Art theroretically, such direct and uncredited use of existing materials, even materials created by another artist, may count as appropriation art, which is an established category within the arts. Appropriation art is deliberately transgressive, often for critical effect. Appropriating non-art or low-art materials is very different from appropriating canonical art or the art of leading contemporaries but both can be critical moves. Artistic labour can be appropriated directly, in the case of contemporary artists who use studio assistants to produce art under their own signature such as Jeff Koons or Damien Hirst. The signature that the products of this labour are exhibited and sold under is a key part of its erasure. And where software used to make art is free software(/open source), attribution may or may not be a strong social norm but past a certain point that attribution is useful information to have for artistic, critical, and art historical engagement with the work.

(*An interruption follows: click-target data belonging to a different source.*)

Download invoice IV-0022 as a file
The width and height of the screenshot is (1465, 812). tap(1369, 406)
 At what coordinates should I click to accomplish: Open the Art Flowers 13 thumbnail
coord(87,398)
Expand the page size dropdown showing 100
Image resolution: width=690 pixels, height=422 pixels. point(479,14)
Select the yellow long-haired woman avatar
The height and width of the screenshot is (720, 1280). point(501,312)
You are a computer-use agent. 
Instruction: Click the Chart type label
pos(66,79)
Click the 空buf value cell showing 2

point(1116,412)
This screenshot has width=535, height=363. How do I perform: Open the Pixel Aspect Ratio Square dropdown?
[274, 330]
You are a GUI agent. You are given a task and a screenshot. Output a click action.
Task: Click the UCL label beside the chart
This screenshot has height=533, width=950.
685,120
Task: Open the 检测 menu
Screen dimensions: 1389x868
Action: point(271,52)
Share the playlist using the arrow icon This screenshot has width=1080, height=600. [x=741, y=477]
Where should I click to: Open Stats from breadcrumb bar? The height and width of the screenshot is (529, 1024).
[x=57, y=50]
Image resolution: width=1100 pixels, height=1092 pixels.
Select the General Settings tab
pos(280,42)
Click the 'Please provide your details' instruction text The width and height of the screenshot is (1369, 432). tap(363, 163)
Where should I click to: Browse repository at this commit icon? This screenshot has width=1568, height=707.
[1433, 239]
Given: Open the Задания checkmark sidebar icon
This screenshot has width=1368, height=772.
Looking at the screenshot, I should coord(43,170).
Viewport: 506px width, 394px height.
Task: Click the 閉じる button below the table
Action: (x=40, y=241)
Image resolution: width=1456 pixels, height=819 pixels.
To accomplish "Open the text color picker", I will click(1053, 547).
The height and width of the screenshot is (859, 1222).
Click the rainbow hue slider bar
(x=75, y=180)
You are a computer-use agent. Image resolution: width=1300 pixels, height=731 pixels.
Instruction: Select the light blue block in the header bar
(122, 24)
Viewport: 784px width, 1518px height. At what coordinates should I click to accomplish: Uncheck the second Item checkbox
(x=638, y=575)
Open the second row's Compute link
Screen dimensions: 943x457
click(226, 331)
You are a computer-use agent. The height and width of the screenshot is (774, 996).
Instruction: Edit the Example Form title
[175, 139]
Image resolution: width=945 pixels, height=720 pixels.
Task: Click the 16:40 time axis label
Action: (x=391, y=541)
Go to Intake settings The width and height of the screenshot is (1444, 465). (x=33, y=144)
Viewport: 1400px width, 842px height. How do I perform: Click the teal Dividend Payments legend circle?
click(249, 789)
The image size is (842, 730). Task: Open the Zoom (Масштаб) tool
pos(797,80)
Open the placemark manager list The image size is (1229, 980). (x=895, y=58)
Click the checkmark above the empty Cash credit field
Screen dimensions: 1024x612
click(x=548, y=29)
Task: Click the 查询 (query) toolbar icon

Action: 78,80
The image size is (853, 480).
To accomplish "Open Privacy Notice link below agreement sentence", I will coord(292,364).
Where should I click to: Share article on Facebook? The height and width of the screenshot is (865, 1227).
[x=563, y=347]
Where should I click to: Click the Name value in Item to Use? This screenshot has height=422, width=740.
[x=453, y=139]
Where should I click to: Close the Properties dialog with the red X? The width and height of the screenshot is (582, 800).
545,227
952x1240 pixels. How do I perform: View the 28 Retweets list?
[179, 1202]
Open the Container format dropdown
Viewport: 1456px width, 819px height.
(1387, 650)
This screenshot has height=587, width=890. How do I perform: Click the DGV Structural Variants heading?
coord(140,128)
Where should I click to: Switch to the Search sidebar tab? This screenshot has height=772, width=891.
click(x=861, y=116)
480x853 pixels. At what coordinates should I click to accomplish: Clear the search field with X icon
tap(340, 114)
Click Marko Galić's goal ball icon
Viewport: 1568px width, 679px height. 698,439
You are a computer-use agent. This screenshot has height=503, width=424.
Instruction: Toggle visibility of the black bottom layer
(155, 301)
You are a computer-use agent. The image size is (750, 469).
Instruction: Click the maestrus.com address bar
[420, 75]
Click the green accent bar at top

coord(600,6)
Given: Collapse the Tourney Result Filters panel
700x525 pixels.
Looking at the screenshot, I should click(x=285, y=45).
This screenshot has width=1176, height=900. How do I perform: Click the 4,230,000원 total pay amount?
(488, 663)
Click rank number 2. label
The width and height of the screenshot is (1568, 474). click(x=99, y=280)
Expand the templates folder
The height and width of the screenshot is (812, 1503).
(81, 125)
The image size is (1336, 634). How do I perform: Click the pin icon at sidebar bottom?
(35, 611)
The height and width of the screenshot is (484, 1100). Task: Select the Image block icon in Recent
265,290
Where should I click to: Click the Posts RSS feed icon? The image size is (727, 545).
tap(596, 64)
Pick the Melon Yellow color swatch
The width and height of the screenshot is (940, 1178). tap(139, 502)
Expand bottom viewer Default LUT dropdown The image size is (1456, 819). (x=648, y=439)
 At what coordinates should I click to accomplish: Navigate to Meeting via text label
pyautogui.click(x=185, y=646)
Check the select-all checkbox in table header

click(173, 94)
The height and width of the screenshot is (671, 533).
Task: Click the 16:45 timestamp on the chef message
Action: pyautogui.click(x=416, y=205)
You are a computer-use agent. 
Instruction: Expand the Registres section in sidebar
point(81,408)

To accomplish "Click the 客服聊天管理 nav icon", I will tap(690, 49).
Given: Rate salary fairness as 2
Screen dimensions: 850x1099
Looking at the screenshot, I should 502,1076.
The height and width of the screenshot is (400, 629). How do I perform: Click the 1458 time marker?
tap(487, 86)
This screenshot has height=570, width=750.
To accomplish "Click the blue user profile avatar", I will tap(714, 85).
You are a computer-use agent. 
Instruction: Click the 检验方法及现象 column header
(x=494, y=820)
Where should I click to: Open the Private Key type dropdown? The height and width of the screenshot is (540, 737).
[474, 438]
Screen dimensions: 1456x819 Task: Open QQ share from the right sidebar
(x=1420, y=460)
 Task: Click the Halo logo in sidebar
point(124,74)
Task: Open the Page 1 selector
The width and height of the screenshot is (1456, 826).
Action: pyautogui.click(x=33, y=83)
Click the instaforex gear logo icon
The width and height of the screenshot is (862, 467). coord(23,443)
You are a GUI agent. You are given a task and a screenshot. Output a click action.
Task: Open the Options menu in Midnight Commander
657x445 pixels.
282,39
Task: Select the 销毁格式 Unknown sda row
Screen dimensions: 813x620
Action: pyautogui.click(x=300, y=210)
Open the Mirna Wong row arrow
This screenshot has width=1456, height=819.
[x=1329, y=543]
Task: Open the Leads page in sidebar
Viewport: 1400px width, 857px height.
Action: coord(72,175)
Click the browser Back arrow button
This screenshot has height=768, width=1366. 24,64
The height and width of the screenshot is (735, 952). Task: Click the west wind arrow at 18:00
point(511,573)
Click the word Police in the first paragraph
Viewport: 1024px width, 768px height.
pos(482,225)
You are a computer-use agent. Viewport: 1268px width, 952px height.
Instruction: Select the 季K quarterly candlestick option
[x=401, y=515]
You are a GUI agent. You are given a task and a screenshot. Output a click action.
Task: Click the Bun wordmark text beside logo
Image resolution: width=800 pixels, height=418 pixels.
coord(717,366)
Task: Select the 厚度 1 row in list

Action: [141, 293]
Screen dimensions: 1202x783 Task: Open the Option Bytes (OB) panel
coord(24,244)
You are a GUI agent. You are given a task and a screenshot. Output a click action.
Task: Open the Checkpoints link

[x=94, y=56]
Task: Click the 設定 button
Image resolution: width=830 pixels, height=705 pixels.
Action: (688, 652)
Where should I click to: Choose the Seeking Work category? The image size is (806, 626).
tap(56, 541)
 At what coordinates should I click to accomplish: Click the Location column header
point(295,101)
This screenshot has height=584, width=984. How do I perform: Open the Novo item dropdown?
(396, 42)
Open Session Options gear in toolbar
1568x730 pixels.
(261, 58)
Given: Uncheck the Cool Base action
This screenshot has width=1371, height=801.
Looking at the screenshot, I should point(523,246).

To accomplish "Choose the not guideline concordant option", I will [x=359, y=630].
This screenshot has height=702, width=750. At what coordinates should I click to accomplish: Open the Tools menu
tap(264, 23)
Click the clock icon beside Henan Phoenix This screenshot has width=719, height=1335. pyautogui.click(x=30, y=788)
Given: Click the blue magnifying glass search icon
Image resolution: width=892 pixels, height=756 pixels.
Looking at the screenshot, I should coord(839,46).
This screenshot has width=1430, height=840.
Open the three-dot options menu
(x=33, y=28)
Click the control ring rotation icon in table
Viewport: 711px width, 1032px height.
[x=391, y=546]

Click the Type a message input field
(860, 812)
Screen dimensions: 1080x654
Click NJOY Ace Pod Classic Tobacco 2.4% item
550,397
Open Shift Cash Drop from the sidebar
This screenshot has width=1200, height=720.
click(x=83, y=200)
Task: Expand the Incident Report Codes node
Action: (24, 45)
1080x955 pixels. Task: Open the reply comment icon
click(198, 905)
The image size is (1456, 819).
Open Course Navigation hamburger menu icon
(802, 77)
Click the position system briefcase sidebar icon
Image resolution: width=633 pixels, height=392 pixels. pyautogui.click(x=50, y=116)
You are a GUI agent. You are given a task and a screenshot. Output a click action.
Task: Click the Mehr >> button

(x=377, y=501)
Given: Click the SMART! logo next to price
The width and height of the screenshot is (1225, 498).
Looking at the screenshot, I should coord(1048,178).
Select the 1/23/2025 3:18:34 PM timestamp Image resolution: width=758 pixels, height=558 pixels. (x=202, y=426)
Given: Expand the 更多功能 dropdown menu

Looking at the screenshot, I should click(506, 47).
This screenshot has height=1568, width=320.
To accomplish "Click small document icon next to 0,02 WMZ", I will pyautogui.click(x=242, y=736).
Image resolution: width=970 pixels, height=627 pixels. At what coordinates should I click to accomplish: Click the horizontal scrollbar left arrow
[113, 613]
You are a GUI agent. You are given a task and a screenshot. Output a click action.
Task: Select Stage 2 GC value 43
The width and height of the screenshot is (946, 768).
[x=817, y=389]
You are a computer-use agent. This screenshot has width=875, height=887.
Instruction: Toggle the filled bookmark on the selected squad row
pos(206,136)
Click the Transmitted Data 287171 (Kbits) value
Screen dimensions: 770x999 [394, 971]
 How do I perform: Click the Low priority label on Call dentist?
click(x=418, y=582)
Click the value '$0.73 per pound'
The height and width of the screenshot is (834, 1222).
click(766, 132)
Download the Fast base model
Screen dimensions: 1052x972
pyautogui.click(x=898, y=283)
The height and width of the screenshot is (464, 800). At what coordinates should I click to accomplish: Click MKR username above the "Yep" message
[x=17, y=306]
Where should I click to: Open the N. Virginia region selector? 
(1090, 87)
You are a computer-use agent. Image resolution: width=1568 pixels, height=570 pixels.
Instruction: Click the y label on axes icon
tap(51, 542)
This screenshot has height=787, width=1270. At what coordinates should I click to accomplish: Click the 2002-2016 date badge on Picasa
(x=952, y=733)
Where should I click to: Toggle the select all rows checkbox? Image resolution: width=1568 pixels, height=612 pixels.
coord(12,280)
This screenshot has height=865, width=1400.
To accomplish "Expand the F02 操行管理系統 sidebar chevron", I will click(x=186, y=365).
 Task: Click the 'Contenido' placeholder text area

Prior to this, Obvious had already encountered the question of ownership and found an answer that led directly to “Portrait of Edmond Belamy” being sold at auction. That answer was based on AI’s twin in contemporary technological hype, the blockchain.
Christie’s discovered Obvious via their work on Superrare, a blockchain-based “Rare Art” platform. Rare Art is named after the “Rare Pepe” project that developed the techniques of using cryptocurrency and blockchain token technology to record limited edition certificates for digital images. This produces “artificial scarcity” and allows a form of ownership for pieces of digital art art that would otherwise be infinitely reproducible. This use of certificates as ownership proxies for art was pioneered by conceptual art. Compared to a flammable piece of paper with a handwritten signature on, the authenticity of a blockchain transaction secured by a not inconsiderable fraction of the world’s computing power each day only increases over time. It may not be entirely clear what the authenticity is of, but the terms and conditions of Rare Art platforms and the community norms of their users and consumers do produce a vivid image of a novel and very strong concept of ownership.
“True digital ownership” on a blockchain secured by cryptographic keys is seen by its proponents as stronger, more trustworthy, and more absolute than previous conceptions of property. This makes AI art a natural fit for Rare Art because each has needs that the other fulfills: ownership in the case of the products of AI art, strongly perceptible uniqueness but also recognisability as art in the case of Rare Art. Sale at auction also provides this kind of closure for the financial value of art, but new art and in particular digital art faces a bootstrapping problem in which it must establish its value in order to be sold at auction but cannot be sold at auction without first establishing its value. Christie’s saw art by Obvious selling on Superrare and could react to that market signal more quickly and with lower risk than with signals from gallery or online sales of physical goods.
It is a truism of International Art English that art questions things. There are many questions in play in both AI Art and Rare Art. They involve the concept of ownership considered in terms of the law, of social norms, and of art theory. The answers to these questions from within each of these realms individually may be obvious and simple to their practitioners, but between them they may be more at odds than each realises. Negotiating this without closing the door to cultural creativity or opening it to corporate exploitation is a task that is of interest far beyond the artworld.